Author of the week
Louise Erdrich
Even the best writers can fail to see a great story hiding in plain sight, said Laurie Hertzel in the Minneapolis Star Tribune. Before starting her latest novel, National Book Award winner Louise Erdrich wondered, at 64, whether she had already written her last. But in 2018, her grandfather was posthumously inducted into a Native American hall of honor, and she reread his letters. Patrick Gourneau had been chairman of the Turtle Mountain Band of Chippewa in the 1950s when Congress was considering “emancipating” Indians by abolishing tribes and moving them from their reservations. Erdrich had a passion for studying Native history, but only when she reviewed her grandfather’s letters did she realize how much he’d done to preserve tribal sovereignty. “All of a sudden,” she says, “it was, ‘Ah, I’d been working on this book all along.’”

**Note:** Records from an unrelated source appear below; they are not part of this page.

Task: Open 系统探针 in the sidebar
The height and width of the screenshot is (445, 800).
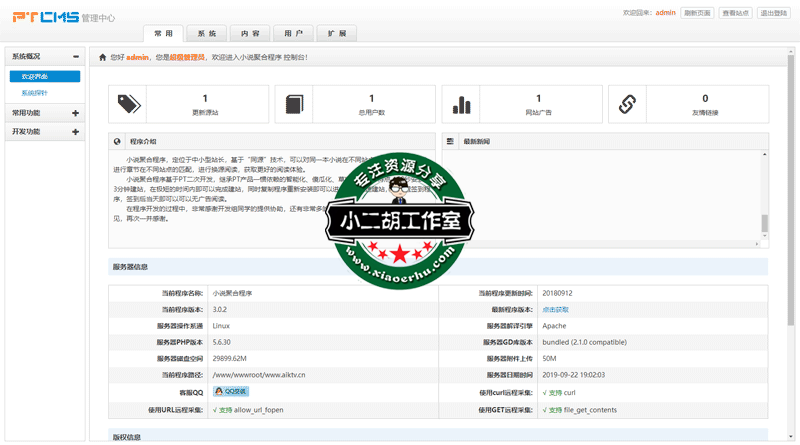Action: [35, 93]
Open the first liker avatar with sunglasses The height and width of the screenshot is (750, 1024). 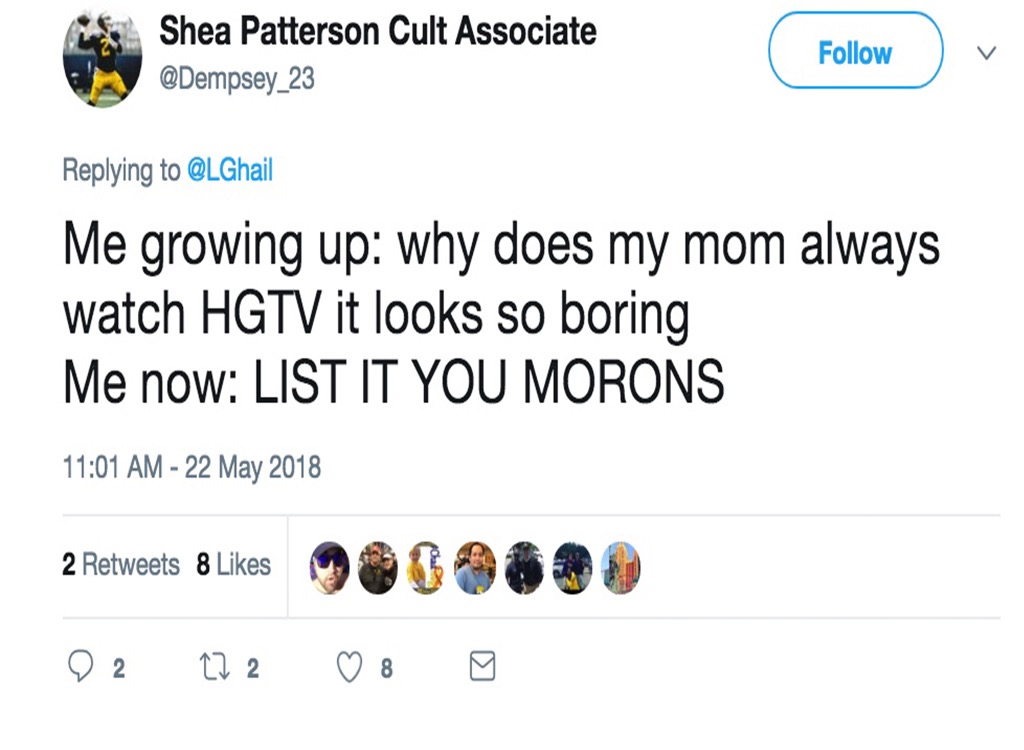click(x=330, y=567)
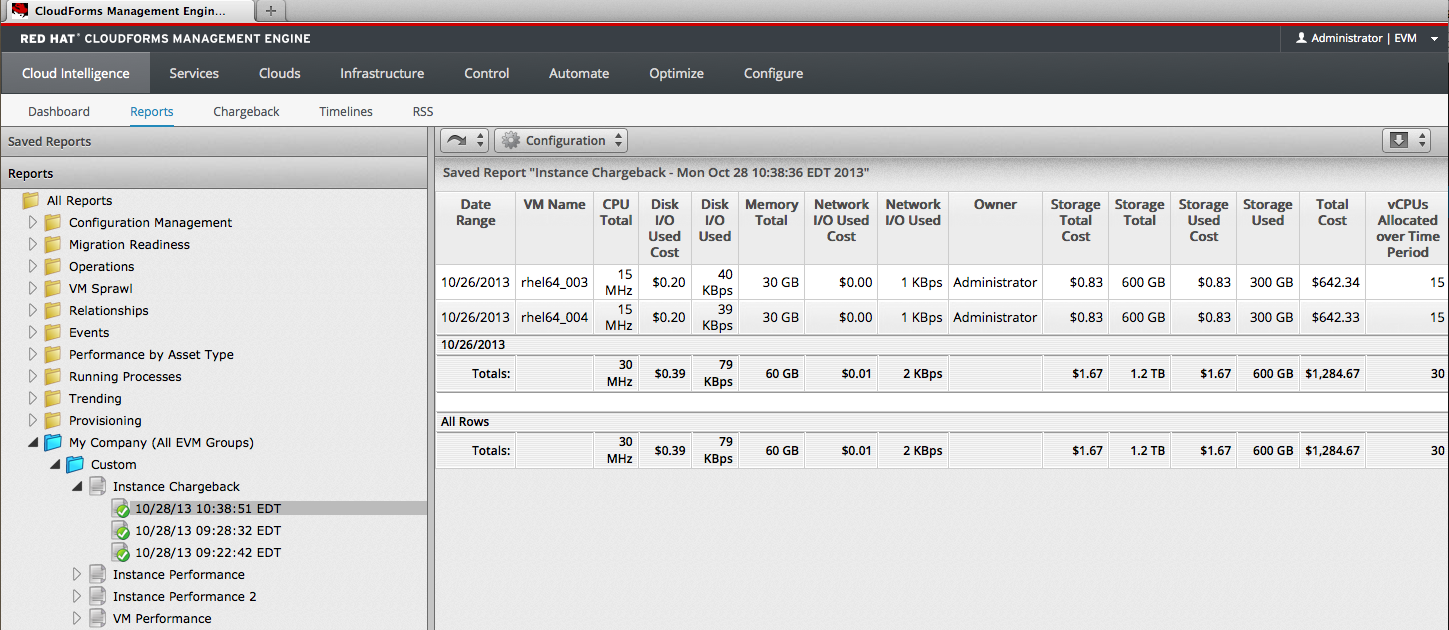1449x630 pixels.
Task: Click the Custom folder icon
Action: coord(75,465)
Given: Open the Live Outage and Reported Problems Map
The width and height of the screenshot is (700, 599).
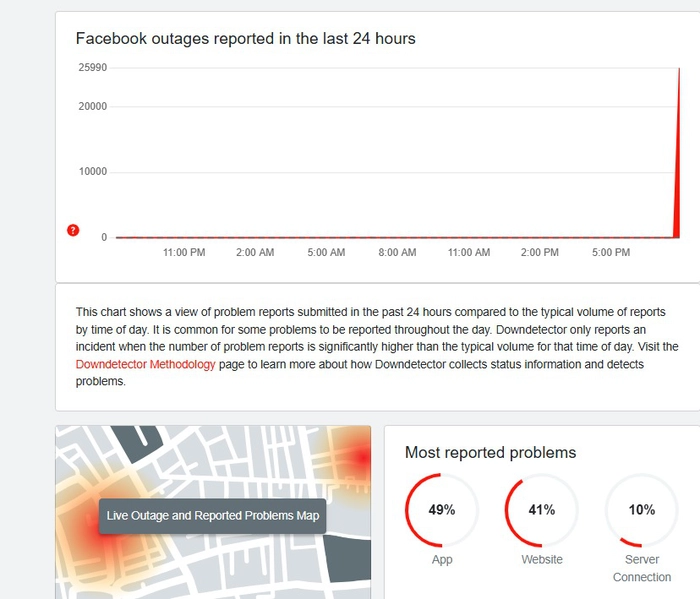Looking at the screenshot, I should click(212, 516).
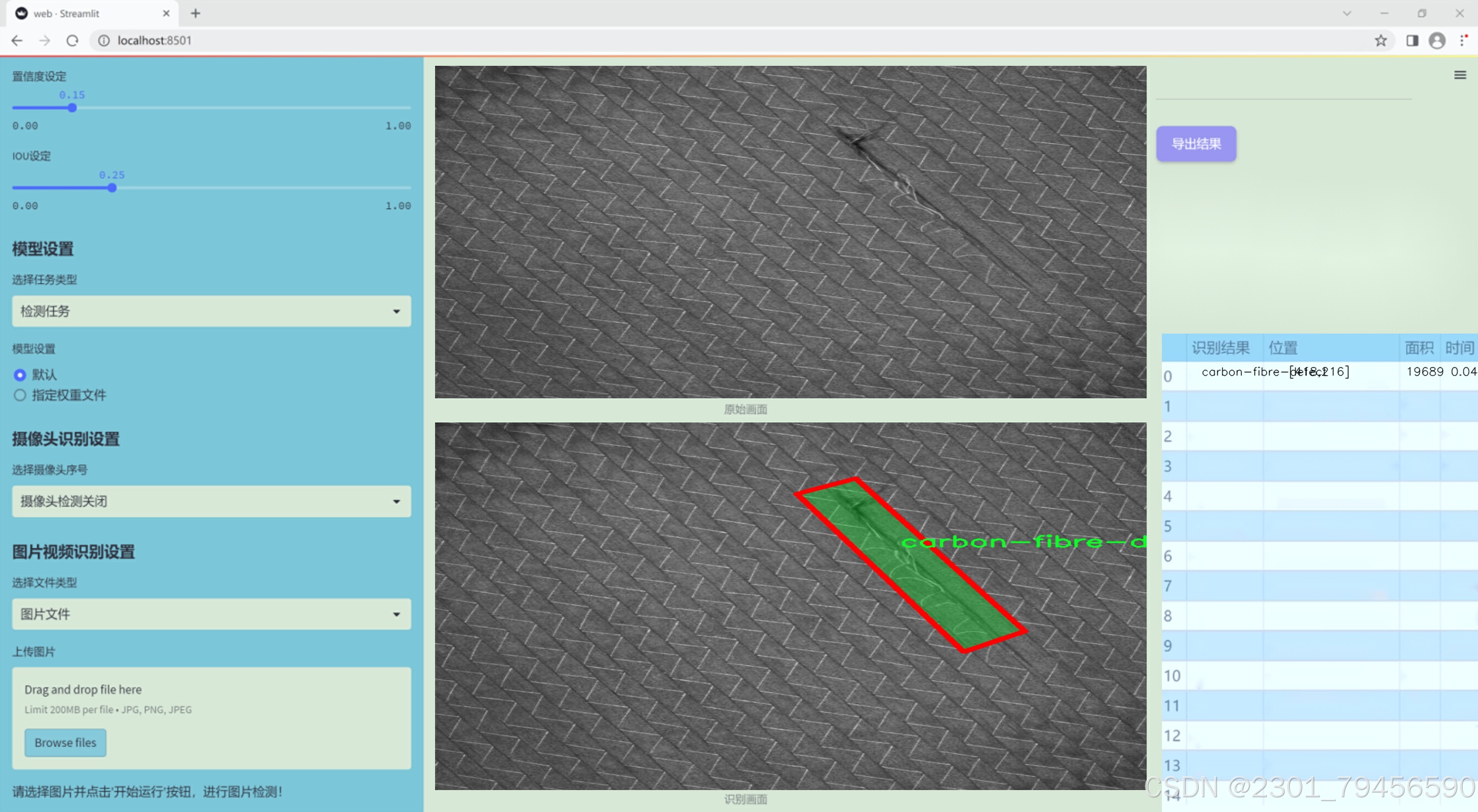
Task: Choose 指定权重文件 radio option
Action: [20, 395]
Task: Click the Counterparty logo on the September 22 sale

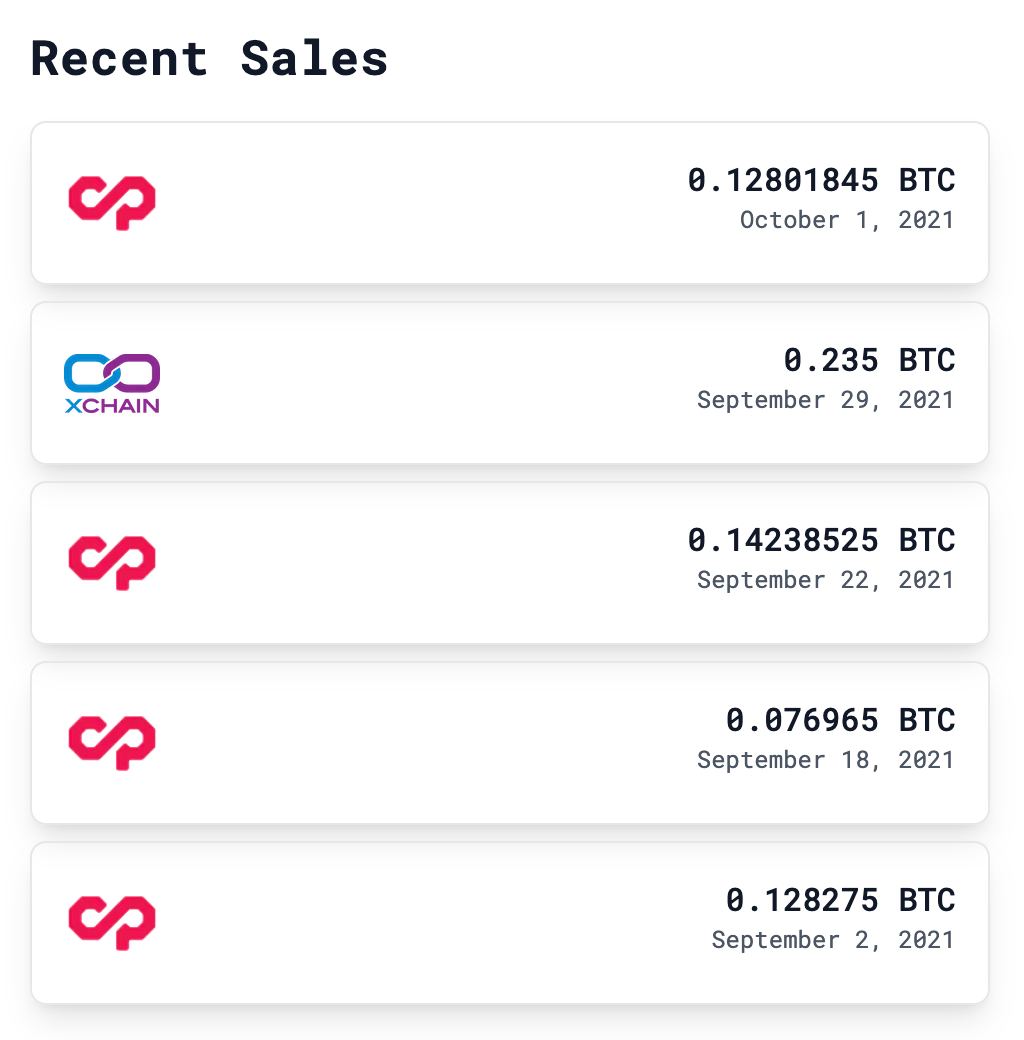Action: click(x=112, y=562)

The title character in The Night Watchman is based on Gourneau, who worked overnights while building an anti-emancipation campaign by day. But it’s a loose portrait. “I tried as much as possible to fictionalize him,” Erdrich says. She felt less free to do the same to Gourneau’s main foe, U.S. Sen. Arthur Watkins of Utah, said Elizabeth Winkler in The Wall Street Journal. Nearly every word Watkins speaks in the novel is thus taken from the Congressional Record. And Erdrich also took pains to understand his thinking. Her grandfather had set a good example: When Gourneau testified against Watkins’ bill in Washington, he stopped by the senator’s office to thank him for listening. “He tried very hard to meet people on a human level,” Erdrich says. “He was extraordinary that way.”